We are heading towards ”a slower and more disorderly climate transition” as short-term crises take precedence
The challenges posed by a confluence of near-term challenges - including the current energy crisis - are making it less likely the world will achieve its climate transition goals as set out under the Paris Agreement.
This is according to John Scott, head of sustainability at Zurich, and one of the authors of the World Economic Forum’s Global Risks Report 2023.
Speaking at a press briefing in London, he warned it was becoming too late for climate mitigation and that corporates and governments should be moving their attention to adaptation and resilience.
“Failure of climate change mitigation is one of the most highly rated risks in the report,” said Scott. “And yet it is one of the risks we are least prepared for. Over 70% of respondents to the Global Risks Report ranked current efforts to mitigate climate change as ineffective.”
“This is unlikely to change in the near future. Why? Because what is scientifically necessary and what is politically expedient don’t match.”
Pessimism and short termism
At present, the global pandemic and war in Europe have brought energy, inflation, food and security crises back to the fore, according to this year’s Global Risks Report.

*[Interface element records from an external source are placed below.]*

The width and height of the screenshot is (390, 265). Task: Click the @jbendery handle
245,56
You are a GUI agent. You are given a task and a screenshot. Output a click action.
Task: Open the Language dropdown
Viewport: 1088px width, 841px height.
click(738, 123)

These create follow-on risks that will dominate the next two years: the risk of recession; growing debt distress; a continued cost of living crisis; polarised societies enabled by disinformation and misinformation; a hiatus on rapid climate action; and zero-sum geo-economic warfare.
Saadia Zahidi, managing director, World Economic Forum, noted there is a high level of pessimism amongst global leaders. “Today, they are facing multiple crises happening at the same time - ‘poly-crises’,” she said.
“Over 80% of leaders are expecting to see constant crises competing with each other and an increasingly volatile trajectory.”
Climate mitigation is failing
Unless the world starts to cooperate more effectively on climate mitigation and climate adaptation, over the next 10 years this will lead to continued global warming and ecological breakdown.
Failure to mitigate and adapt to climate change, natural disasters, biodiversity loss and environmental degradation represent five of the top 10 risks – with biodiversity loss seen as one of the most rapidly deteriorating global risks over the next decade.
A lack of cooperation at all levels is hindering attempts to tackle the climate crisis, said Scott. He pointed out that last year’s COP27 meeting in Egypt failed to reach an agreement on the phasing out of fossil fuels.
There are some reasons to be hopeful - including a proactive stances from the financial services sector, and green energy initiatives such as the REPowerEU plan, but not enough joined-up momentum and action.
The rapidly-worsening geopolitical landscape means this is unlikely to improve in the near term.
“We are heading towards a slower and more disorderly climate transition,” warned Scott. “We need to focus on moving more towards adaptation rather than mitigation.
“Reducing emissions should be our priority but short-term events are making it look likely that’s not going to happen. Our hopes of a Net Zero future are fading.”
Supply chains disrupted
There are dramatic consequences for countries that are most vulnerable to the climate crisis.
Mass migration from the more stressed regions of the world is becoming a certainty, according to the report’s respondents. For the first time, large-scale involuntary migration made it into the top 10 longer-term risks.
Topping the list of concerns looking out a decade are ’failure to mitigate climate change’ (1), ’failure of climate change adaptation’ (2), ’natural disasters and extreme weather events’ (3) and ’ biodiversity loss and ecosystem collapse’ (3).
From a business point of view, this has significant implications - in particular for global supply chains - pointed out Carolina Klint, risk management leader, Continental Europe, Marsh.
”No company is immune to societal erosion caused by the lack of availability of resources, which could produce civil unrest and instability,” she said.